#### Problem to work on
Let the line containing "The image size is (892, 450)." serve as the first line of the answer and the final line of the entries as its last, with every line between copied exactly.

#### Stored records

--------------------------------------------------

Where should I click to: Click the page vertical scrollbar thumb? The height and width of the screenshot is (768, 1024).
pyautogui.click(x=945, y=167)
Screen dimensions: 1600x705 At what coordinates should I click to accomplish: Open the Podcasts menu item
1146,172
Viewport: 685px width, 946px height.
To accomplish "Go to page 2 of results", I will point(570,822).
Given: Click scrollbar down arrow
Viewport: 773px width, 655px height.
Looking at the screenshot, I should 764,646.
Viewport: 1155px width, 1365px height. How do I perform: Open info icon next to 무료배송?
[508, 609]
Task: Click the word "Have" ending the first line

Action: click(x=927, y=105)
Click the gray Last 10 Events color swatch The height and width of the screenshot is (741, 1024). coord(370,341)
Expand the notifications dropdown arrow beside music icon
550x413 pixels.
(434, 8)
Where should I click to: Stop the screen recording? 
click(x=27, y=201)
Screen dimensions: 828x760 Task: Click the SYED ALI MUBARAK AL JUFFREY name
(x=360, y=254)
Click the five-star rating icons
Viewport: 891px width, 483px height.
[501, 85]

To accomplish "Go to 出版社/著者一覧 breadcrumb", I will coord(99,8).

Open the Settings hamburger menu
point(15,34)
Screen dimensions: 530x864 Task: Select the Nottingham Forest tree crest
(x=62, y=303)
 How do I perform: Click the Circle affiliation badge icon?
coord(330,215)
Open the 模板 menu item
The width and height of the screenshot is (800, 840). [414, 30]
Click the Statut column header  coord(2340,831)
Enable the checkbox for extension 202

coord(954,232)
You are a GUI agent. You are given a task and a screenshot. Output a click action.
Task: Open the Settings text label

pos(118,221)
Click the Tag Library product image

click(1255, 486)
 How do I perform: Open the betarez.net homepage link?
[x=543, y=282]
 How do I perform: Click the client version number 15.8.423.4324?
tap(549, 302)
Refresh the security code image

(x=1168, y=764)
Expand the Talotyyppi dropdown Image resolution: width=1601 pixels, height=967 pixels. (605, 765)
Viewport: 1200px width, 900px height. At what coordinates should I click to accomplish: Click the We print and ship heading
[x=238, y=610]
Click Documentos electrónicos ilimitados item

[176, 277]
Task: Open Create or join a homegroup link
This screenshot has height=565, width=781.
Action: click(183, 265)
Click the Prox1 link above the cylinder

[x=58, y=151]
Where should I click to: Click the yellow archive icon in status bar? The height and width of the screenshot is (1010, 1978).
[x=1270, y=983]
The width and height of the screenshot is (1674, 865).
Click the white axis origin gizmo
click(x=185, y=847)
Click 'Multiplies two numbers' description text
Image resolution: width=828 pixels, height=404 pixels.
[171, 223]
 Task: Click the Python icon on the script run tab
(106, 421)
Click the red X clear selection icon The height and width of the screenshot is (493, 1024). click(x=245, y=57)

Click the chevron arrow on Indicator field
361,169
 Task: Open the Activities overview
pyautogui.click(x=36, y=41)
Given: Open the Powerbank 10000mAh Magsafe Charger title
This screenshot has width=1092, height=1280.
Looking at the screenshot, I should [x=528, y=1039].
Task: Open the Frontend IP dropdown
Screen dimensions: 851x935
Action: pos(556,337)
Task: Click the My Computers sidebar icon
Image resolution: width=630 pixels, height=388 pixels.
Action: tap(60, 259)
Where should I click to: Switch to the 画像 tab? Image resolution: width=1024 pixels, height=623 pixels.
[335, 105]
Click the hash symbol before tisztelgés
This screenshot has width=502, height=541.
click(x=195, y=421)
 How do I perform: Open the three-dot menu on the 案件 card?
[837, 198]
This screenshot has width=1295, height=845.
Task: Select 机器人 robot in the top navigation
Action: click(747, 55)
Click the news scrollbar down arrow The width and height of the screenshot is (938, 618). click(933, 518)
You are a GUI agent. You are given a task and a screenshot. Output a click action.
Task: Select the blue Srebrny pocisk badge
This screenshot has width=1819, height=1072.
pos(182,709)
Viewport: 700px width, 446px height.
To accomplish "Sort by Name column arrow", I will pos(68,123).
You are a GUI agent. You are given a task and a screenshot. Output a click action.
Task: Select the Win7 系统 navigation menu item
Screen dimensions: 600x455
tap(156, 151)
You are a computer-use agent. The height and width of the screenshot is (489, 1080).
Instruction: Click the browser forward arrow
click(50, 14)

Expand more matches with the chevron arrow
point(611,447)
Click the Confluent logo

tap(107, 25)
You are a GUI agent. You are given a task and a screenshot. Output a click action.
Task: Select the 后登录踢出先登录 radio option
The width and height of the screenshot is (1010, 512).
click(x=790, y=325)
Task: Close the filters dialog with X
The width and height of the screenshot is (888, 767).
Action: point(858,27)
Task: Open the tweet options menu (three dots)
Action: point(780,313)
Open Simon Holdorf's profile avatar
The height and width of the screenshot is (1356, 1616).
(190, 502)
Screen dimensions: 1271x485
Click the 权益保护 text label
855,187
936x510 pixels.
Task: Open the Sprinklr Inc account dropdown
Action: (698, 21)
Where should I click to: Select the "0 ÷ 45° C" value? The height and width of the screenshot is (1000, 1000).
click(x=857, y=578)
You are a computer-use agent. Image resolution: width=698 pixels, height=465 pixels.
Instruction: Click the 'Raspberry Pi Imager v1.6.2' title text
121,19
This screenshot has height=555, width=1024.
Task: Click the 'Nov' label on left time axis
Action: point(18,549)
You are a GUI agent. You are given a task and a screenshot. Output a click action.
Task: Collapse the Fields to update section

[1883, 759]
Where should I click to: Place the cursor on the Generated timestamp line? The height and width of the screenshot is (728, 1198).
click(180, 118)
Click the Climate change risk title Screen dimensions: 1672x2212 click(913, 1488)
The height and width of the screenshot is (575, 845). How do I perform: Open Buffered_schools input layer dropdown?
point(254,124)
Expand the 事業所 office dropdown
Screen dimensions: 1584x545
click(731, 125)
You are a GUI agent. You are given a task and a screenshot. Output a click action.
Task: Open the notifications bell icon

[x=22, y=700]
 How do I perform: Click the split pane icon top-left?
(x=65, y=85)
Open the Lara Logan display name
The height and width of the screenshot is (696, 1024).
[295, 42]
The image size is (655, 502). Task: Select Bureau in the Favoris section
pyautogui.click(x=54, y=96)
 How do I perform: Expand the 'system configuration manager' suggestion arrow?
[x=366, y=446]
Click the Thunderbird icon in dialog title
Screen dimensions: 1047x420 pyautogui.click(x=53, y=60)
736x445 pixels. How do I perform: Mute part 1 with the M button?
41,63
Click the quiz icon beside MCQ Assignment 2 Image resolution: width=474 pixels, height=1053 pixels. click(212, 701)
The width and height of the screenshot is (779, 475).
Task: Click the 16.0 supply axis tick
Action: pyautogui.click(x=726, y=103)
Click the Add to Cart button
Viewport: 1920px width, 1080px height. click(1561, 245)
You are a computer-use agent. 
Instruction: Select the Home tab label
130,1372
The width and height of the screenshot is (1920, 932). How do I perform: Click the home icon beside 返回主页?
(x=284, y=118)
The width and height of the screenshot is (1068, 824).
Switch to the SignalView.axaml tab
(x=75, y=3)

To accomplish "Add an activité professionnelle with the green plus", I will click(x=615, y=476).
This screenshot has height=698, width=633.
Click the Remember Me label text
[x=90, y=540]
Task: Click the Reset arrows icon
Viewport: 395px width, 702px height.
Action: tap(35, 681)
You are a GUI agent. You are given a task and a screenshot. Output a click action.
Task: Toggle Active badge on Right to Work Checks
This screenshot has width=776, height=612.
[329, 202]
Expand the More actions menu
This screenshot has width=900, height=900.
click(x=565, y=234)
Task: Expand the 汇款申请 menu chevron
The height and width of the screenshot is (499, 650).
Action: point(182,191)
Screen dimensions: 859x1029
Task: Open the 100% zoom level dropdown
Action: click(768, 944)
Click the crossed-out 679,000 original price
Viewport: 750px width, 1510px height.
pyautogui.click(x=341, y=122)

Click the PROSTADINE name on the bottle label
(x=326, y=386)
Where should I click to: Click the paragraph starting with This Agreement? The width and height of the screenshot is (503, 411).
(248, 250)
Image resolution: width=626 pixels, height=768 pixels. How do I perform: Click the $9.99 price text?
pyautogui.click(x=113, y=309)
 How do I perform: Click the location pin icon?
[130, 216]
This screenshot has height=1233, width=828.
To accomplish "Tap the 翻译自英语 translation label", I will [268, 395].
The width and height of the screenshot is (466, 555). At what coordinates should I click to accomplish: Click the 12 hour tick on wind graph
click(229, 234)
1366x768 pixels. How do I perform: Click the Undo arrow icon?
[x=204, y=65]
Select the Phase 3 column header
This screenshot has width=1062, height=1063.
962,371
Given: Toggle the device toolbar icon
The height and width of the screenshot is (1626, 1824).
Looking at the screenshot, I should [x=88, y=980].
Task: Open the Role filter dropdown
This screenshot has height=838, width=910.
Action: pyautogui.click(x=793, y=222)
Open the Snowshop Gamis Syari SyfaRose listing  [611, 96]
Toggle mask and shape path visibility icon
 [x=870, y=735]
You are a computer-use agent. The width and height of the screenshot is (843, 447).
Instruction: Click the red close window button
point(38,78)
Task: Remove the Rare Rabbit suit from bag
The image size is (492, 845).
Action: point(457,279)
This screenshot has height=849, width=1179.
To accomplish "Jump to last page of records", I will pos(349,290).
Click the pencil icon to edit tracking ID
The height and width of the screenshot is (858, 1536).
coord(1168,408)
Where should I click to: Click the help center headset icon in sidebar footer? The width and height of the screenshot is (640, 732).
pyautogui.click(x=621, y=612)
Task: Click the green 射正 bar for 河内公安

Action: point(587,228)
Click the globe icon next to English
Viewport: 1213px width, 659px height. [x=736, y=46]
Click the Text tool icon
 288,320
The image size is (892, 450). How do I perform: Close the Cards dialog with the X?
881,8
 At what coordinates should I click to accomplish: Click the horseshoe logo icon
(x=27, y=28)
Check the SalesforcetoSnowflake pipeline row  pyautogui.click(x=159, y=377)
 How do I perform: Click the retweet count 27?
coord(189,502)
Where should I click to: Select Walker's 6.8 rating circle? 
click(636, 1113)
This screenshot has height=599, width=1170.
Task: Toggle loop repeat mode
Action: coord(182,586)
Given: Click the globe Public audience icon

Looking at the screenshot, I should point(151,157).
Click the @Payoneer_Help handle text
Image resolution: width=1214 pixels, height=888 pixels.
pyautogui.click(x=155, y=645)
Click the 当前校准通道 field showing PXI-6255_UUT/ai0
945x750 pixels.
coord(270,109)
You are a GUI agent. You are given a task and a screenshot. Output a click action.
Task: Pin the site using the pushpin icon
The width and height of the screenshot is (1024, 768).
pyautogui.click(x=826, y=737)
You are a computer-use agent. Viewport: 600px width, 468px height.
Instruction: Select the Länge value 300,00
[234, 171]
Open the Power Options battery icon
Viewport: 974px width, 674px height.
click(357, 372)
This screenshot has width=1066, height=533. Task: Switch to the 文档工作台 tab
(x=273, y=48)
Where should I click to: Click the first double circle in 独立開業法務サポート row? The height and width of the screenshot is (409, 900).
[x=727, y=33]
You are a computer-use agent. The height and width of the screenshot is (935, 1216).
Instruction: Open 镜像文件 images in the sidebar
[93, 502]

--------------------------------------------------

#### Written reply
The image size is (892, 450). How do I perform: Close the Cards dialog with the X?
881,8
 At what coordinates should I click to accomplish: Click the horseshoe logo icon
(x=27, y=28)
Check the SalesforcetoSnowflake pipeline row  pyautogui.click(x=159, y=377)
 How do I perform: Click the retweet count 27?
coord(189,502)
Where should I click to: Select Walker's 6.8 rating circle? 
click(636, 1113)
This screenshot has height=599, width=1170.
Task: Toggle loop repeat mode
Action: coord(182,586)
Given: Click the globe Public audience icon

Looking at the screenshot, I should point(151,157).
Click the @Payoneer_Help handle text
Image resolution: width=1214 pixels, height=888 pixels.
pyautogui.click(x=155, y=645)
Click the 当前校准通道 field showing PXI-6255_UUT/ai0
945x750 pixels.
coord(270,109)
You are a GUI agent. You are given a task and a screenshot. Output a click action.
Task: Pin the site using the pushpin icon
The width and height of the screenshot is (1024, 768).
pyautogui.click(x=826, y=737)
You are a computer-use agent. Viewport: 600px width, 468px height.
Instruction: Select the Länge value 300,00
[234, 171]
Open the Power Options battery icon
Viewport: 974px width, 674px height.
click(357, 372)
This screenshot has width=1066, height=533. Task: Switch to the 文档工作台 tab
(x=273, y=48)
Where should I click to: Click the first double circle in 独立開業法務サポート row? The height and width of the screenshot is (409, 900).
[x=727, y=33]
You are a computer-use agent. The height and width of the screenshot is (935, 1216).
Instruction: Open 镜像文件 images in the sidebar
[93, 502]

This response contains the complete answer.